▸ Extracted data:
Segment Open

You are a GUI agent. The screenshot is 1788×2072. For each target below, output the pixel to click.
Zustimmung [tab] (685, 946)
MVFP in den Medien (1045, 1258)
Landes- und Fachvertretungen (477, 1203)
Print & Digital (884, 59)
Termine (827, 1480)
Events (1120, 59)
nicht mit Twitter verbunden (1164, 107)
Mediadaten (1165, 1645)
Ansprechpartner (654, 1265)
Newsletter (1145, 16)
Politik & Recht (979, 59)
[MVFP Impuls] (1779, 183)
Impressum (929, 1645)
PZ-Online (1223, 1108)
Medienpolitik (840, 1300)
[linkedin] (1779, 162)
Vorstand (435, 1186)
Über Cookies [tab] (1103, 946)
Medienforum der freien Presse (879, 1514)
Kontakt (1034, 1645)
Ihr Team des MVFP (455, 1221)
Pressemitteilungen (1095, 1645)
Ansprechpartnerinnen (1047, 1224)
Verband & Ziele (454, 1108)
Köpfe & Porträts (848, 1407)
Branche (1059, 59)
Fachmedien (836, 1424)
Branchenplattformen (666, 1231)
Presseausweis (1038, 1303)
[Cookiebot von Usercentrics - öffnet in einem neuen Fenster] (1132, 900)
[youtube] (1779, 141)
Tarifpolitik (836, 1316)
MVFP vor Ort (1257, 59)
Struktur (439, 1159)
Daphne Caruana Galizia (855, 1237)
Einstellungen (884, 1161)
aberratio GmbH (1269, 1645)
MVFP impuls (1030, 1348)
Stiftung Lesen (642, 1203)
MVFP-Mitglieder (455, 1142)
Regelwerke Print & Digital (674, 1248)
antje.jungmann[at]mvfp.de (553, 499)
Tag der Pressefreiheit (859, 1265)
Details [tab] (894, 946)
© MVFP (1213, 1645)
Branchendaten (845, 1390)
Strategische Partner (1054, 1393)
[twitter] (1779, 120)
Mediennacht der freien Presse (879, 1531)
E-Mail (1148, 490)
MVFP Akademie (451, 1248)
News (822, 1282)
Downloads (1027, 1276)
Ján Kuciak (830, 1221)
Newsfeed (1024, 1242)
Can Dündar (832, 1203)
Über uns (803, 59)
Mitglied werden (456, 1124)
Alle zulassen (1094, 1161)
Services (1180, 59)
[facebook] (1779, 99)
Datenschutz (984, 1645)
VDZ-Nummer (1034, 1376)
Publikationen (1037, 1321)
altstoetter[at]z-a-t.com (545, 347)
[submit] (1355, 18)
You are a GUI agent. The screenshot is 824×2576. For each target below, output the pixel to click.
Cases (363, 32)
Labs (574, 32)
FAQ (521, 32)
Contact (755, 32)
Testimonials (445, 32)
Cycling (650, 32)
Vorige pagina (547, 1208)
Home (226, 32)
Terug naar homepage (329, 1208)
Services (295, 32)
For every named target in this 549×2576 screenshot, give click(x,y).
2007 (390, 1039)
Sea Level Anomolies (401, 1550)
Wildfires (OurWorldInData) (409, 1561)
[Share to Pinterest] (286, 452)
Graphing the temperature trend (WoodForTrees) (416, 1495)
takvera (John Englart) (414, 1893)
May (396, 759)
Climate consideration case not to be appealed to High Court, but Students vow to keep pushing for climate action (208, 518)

Segment Closed

▸ Prompt: Please reproduce, exactly as they appear above, the lines from the line containing "Verband & Ziele (454, 1108)" up to and including the line containing "Home (226, 32)".

▸ Answer to the exercise:
Verband & Ziele (454, 1108)
Köpfe & Porträts (848, 1407)
Branche (1059, 59)
Fachmedien (836, 1424)
Branchenplattformen (666, 1231)
Presseausweis (1038, 1303)
[Cookiebot von Usercentrics - öffnet in einem neuen Fenster] (1132, 900)
[youtube] (1779, 141)
Tarifpolitik (836, 1316)
MVFP vor Ort (1257, 59)
Struktur (439, 1159)
Daphne Caruana Galizia (855, 1237)
Einstellungen (884, 1161)
aberratio GmbH (1269, 1645)
MVFP impuls (1030, 1348)
Stiftung Lesen (642, 1203)
MVFP-Mitglieder (455, 1142)
Regelwerke Print & Digital (674, 1248)
antje.jungmann[at]mvfp.de (553, 499)
Tag der Pressefreiheit (859, 1265)
Details [tab] (894, 946)
© MVFP (1213, 1645)
Branchendaten (845, 1390)
Strategische Partner (1054, 1393)
[twitter] (1779, 120)
Mediennacht der freien Presse (879, 1531)
E-Mail (1148, 490)
MVFP Akademie (451, 1248)
News (822, 1282)
Downloads (1027, 1276)
Ján Kuciak (830, 1221)
Newsfeed (1024, 1242)
Can Dündar (832, 1203)
Über uns (803, 59)
Mitglied werden (456, 1124)
Alle zulassen (1094, 1161)
Services (1180, 59)
[facebook] (1779, 99)
Datenschutz (984, 1645)
VDZ-Nummer (1034, 1376)
Publikationen (1037, 1321)
altstoetter[at]z-a-t.com (545, 347)
[submit] (1355, 18)
You are a GUI agent. The screenshot is 824×2576. For each target below, output the pixel to click.
Cases (363, 32)
Labs (574, 32)
FAQ (521, 32)
Contact (755, 32)
Testimonials (445, 32)
Cycling (650, 32)
Vorige pagina (547, 1208)
Home (226, 32)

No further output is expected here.